If your items are managed as tabular data in databases or storage, one solution for multimodal search on the items is to combine Vertex AI Multimodal Embeddings with Search structured app. In a case where you have product data in a database table and product images in storage, you can import the embeddings into the search engine with the following process:

Pass the product images to the Vertex AI Multimodal Embeddings API to generate multimodal embeddings for each product
Import the embeddings as an additional column to the product table
Create a structured app of Search, specify an embedding config, and import the table
For each query, use the Multimodal Embeddings API to generate an embedding for the query text. Then, issue a query on the search engine with the query and its embedding

This feature is known as custom embeddings in Search structured app (currently in Preview phase). As with option 1, the search engine is out-of-the-box and fully managed, which reduces the cost of integration and operation.

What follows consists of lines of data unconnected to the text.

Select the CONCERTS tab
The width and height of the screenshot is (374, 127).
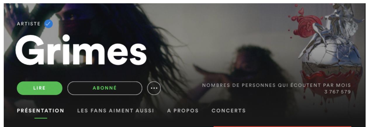pos(228,111)
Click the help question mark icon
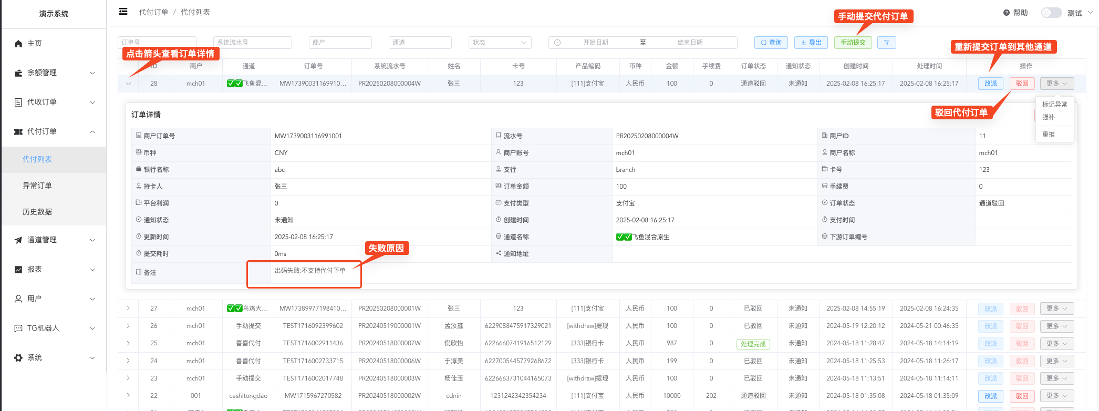The image size is (1099, 411). (1006, 13)
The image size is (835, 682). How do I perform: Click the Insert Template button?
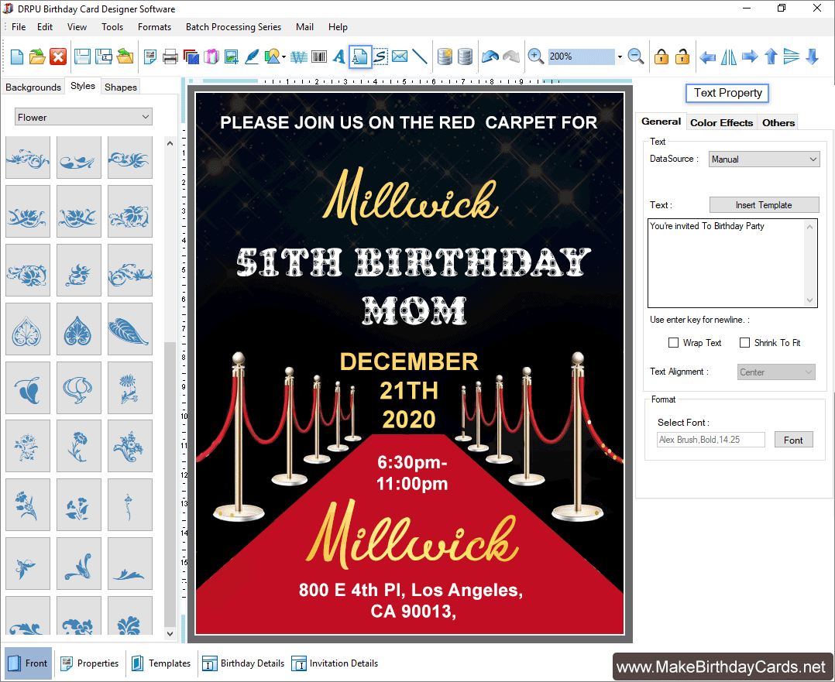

The search results will be a combination of keyword search on product attributes and multimodal semantic search on product images.

Option 4: Multimodal Embeddings + Vertex AI Vector Search

If you have a team of machine learning engineers and would like to have full flexibility in designing multimodal search and reusing the embedding for various purposes such as recommendations, then a combination of Vertex AI Multimodal Embeddings and Vertex AI Vector Search is the correct choice. The Mercari image search demo shown earlier was built using this approach.

https://storage.googleapis.com/gweb-cloudblog-publish/images/11._multimodal_demo_architecture_LmhO1W9.max-1700x1700.jpg

Mercari multimodal search demo architecture

Vector Search is a bare-bones vector search engine. It can be used to build your own search or recommendation product from scratch, requiring ML expertise. The search latency is as low as tens of milliseconds in many cases, and also you can specify how the index and its shards are configured to optimize the search quality and latency. Vector Search also supports stream update to add or update each embedding in the index in real-time. This is suitable for cases where you need to add or update the items frequently and reflect it to query results in a few seconds.

Search is a full-fledged search solution that encapsulates a wide variety of functionalities, such as token-based search with keywords, vector search with embeddings, with tokenization, spell correction and synonyms, and sophisticated re-ranking algorithms and personalizations. It is provided as an out-of-the-box, fully-managed service, and is best suited for IT engineers who want to minimize the cost of integration and operation with less ML expertise. As it handles the complex query and index processing under the hood, the latency for query and index update is relatively higher than Vector Search.

Both products are capable of performing LLM-enabled multimodal search. However, it is important to understand the characteristics of each product to make the best choice for your needs.

Get Started with multimodal search

The innovation of LLMs is not limited to text chat use cases. Multimodal search is just as powerful, with the potential to significantly improve business productivity. Let us begin using this technology with Google Cloud tools.